§ **What is being asked**
Only the first line of the listing and the lines after it, up to and including the one containing "Accesibilidad (195, 1898)", should be retyped exactly.

§ **Extracted data**
/---

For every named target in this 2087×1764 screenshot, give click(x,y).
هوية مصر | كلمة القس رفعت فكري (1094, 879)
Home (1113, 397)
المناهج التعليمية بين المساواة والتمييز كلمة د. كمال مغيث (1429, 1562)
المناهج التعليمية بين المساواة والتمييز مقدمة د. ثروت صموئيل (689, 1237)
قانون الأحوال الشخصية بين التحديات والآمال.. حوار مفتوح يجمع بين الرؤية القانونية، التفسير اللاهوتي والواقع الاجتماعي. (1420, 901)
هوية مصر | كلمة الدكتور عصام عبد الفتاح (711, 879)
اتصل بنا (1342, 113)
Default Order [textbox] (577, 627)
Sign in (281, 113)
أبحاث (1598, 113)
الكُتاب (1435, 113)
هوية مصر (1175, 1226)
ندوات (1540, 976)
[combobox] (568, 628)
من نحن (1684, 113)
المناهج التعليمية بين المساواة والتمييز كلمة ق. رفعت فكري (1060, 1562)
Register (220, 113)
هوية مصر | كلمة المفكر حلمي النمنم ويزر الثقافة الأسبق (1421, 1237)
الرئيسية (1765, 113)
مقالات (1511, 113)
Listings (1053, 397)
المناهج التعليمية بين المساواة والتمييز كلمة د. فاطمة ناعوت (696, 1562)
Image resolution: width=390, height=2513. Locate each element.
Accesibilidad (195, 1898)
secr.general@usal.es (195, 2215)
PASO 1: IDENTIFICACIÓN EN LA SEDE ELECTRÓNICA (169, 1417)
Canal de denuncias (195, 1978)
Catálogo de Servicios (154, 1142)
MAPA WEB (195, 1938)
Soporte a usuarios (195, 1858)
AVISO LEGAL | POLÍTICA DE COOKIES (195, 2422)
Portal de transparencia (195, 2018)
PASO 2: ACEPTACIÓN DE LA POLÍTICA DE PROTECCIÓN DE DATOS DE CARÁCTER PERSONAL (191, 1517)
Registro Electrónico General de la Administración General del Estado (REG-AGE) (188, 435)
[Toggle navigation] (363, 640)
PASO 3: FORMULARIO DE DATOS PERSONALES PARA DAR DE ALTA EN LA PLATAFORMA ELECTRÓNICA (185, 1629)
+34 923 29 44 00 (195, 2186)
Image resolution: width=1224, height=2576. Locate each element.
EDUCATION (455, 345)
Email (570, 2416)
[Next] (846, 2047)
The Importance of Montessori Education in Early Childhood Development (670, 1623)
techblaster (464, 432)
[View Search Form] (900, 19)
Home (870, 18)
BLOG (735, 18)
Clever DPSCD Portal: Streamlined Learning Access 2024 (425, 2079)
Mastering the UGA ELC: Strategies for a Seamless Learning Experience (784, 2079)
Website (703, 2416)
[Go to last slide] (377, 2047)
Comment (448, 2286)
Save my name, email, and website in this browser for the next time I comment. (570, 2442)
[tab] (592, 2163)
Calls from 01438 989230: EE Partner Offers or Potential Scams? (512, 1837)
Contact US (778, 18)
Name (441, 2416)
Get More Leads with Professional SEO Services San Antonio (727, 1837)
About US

\---

§ **Result**
For every named target in this 2087×1764 screenshot, give click(x,y).
هوية مصر | كلمة القس رفعت فكري (1094, 879)
Home (1113, 397)
المناهج التعليمية بين المساواة والتمييز كلمة د. كمال مغيث (1429, 1562)
المناهج التعليمية بين المساواة والتمييز مقدمة د. ثروت صموئيل (689, 1237)
قانون الأحوال الشخصية بين التحديات والآمال.. حوار مفتوح يجمع بين الرؤية القانونية، التفسير اللاهوتي والواقع الاجتماعي. (1420, 901)
هوية مصر | كلمة الدكتور عصام عبد الفتاح (711, 879)
اتصل بنا (1342, 113)
Default Order [textbox] (577, 627)
Sign in (281, 113)
أبحاث (1598, 113)
الكُتاب (1435, 113)
هوية مصر (1175, 1226)
ندوات (1540, 976)
[combobox] (568, 628)
من نحن (1684, 113)
المناهج التعليمية بين المساواة والتمييز كلمة ق. رفعت فكري (1060, 1562)
Register (220, 113)
هوية مصر | كلمة المفكر حلمي النمنم ويزر الثقافة الأسبق (1421, 1237)
الرئيسية (1765, 113)
مقالات (1511, 113)
Listings (1053, 397)
المناهج التعليمية بين المساواة والتمييز كلمة د. فاطمة ناعوت (696, 1562)
Image resolution: width=390, height=2513. Locate each element.
Accesibilidad (195, 1898)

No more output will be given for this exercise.